Monday, May 8, 2017

DHCP Relay Agent

Your company has two subnets on its network. Subnet A uses 192.168.1.X, subnet B uses 192.168.2.X. An Administrator installs a new server on subnet A and assigns it the address of 192.168.1.2, with a DHCP scope of 192.168.2.2–192.168.2.100. The users on subnet A complain that they cannot connect to company resources. The users on subnet B have no problems. How would you correct this problem?
  • A. Add a DHCP Relay Agent
  • B. Add a second DHCP Scope
  • C. Add an Alias record for subnet A to the DNS server
  • D. Have the users on Subnet A reboot their machines

Some types of broadcast traffic, such as DHCP messages, need to travel beyond the broadcast domain. Not all VLAN keeps its own DHCP server. A centrally managed DHCP server can provide DHCP to multiple VLANs by configuring a DHCP relay agent.
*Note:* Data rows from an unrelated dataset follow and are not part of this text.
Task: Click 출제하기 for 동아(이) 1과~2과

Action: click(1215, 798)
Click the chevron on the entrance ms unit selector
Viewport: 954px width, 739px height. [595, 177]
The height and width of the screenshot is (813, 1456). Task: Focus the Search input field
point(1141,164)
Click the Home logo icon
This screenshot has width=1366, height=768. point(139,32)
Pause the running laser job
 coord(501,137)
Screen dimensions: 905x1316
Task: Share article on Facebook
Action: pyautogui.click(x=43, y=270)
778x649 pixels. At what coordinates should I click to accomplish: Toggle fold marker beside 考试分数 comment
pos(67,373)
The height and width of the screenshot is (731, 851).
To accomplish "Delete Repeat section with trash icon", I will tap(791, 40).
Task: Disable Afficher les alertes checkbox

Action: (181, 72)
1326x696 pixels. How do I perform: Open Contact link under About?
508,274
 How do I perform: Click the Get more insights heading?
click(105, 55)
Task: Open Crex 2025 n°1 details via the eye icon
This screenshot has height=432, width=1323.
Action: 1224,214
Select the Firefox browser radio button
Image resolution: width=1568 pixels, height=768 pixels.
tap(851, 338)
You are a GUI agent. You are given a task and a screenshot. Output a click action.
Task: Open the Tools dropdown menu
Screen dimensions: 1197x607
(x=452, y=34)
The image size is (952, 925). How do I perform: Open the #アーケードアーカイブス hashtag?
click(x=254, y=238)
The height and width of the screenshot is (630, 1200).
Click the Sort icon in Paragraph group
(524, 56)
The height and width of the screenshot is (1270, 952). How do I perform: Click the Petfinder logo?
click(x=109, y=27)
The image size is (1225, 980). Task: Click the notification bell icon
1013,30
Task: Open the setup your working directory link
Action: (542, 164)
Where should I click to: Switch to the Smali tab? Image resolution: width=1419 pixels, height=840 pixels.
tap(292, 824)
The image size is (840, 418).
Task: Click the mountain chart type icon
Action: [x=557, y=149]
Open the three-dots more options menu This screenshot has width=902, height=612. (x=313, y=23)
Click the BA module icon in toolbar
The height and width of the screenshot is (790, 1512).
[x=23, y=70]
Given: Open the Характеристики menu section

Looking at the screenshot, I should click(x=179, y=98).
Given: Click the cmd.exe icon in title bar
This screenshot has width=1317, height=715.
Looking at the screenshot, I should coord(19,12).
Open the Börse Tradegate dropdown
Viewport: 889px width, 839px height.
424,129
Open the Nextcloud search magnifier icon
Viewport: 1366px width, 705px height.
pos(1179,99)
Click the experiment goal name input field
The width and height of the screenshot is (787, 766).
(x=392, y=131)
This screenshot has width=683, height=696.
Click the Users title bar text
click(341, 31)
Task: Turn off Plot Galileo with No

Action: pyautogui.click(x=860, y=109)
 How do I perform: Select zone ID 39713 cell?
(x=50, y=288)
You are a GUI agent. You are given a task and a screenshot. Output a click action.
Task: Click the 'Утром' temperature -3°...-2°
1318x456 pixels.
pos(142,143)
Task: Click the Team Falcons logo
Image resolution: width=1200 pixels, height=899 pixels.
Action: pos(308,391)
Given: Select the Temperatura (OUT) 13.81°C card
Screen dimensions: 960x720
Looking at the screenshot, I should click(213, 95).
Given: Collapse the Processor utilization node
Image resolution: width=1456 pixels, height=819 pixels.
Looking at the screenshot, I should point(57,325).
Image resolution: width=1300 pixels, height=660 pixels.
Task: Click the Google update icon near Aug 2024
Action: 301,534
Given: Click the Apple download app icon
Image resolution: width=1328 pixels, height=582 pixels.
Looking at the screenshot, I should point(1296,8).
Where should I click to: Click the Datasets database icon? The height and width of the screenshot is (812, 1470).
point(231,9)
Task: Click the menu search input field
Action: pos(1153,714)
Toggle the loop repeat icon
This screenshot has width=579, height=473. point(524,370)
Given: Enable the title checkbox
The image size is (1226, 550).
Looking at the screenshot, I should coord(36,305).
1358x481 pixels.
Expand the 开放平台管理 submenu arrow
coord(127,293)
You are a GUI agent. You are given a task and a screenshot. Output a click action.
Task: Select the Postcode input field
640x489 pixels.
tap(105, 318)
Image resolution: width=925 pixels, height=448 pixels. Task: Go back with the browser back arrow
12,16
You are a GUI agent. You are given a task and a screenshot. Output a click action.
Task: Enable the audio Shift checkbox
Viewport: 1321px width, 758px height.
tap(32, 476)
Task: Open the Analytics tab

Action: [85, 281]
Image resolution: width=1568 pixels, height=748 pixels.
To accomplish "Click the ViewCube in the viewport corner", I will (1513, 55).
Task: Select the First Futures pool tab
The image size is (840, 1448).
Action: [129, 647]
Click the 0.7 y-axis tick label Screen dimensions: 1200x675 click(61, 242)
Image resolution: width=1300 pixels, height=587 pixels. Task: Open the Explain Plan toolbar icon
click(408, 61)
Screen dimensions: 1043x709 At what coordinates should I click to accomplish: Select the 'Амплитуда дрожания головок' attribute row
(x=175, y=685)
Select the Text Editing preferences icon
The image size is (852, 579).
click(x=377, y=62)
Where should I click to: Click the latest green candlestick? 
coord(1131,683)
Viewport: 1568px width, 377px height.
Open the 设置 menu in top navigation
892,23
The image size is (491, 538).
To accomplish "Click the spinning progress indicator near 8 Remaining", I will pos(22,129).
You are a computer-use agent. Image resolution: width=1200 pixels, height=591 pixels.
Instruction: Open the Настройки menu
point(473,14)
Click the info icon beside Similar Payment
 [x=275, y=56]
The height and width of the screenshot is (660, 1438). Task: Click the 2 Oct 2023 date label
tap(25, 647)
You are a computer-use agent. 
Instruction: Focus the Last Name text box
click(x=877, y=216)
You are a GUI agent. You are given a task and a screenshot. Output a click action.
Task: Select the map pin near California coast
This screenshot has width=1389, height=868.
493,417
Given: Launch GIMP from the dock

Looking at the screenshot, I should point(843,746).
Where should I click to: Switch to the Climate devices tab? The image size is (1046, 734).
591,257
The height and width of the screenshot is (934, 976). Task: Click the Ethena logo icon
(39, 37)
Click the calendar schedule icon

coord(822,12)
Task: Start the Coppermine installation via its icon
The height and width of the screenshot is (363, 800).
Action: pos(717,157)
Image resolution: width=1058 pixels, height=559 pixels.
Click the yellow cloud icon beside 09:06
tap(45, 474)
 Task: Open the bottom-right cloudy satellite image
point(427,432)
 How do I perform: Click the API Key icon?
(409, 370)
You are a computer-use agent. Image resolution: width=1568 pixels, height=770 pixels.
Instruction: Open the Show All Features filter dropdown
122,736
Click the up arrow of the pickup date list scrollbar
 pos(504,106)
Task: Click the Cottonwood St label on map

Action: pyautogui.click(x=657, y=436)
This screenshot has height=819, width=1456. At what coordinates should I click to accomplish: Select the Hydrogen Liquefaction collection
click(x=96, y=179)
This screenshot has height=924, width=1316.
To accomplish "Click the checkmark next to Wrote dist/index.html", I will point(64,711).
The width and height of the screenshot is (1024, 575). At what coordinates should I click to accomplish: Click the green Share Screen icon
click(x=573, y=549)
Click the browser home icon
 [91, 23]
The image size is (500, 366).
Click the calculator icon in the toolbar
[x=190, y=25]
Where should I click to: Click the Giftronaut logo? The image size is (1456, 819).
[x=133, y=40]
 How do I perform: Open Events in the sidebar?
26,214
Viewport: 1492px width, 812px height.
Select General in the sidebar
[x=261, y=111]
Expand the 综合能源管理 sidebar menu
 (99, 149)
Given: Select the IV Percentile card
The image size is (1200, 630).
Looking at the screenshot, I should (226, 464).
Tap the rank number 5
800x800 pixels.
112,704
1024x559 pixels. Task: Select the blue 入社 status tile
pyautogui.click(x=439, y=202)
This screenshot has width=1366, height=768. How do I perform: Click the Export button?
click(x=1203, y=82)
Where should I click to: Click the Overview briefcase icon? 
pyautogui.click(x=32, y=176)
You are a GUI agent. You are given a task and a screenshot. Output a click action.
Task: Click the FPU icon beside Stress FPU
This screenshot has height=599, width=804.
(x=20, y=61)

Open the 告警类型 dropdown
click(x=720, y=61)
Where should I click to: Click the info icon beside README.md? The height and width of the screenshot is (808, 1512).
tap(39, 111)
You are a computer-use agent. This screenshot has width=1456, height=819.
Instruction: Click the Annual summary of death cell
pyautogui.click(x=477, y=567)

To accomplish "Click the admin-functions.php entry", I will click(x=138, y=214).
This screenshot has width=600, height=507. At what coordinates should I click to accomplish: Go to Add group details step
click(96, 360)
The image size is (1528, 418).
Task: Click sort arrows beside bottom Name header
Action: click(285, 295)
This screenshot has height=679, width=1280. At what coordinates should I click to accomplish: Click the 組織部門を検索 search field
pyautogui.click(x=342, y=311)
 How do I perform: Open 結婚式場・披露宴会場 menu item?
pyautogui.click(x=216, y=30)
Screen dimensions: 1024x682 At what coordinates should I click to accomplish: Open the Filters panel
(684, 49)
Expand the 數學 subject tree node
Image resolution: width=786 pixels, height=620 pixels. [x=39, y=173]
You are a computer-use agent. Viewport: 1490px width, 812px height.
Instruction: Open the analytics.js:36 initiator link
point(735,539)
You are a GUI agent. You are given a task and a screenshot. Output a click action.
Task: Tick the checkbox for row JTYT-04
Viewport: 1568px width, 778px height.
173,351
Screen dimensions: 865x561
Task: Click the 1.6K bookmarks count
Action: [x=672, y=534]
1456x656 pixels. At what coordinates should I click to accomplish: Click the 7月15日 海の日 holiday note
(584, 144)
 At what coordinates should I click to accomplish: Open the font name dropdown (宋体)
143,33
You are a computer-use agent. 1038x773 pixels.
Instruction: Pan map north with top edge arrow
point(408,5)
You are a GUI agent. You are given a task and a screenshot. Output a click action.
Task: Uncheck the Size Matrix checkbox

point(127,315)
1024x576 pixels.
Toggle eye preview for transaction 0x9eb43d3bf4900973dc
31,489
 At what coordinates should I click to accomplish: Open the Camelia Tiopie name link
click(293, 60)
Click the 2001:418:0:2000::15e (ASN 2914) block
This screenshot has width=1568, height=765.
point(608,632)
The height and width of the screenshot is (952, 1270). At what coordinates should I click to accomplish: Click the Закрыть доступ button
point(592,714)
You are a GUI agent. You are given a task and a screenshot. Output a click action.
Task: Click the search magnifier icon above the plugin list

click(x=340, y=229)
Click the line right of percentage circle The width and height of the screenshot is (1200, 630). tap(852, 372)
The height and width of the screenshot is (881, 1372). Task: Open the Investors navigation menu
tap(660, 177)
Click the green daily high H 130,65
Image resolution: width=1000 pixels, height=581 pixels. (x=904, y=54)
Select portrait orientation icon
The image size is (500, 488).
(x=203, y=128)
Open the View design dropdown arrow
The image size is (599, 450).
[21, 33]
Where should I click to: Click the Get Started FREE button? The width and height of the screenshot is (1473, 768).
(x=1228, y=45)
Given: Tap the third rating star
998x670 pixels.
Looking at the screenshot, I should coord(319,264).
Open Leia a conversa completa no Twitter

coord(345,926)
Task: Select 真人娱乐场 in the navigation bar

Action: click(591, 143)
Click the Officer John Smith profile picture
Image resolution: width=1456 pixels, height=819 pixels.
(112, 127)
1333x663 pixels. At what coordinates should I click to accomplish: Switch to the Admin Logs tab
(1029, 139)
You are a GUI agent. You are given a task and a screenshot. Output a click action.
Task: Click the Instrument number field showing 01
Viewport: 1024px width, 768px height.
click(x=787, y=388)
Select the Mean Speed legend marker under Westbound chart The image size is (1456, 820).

A router programmed to support a relay agent receives the message and creates a message of its own to send the specified DHCP traffic beyond the broadcast domain. On some Cisco products, a more robust command, ip helper-address, can be configured to create and send helper messages to support several types of UDP traffic, including DHCP, TFTP, DNS, and NetBIOS.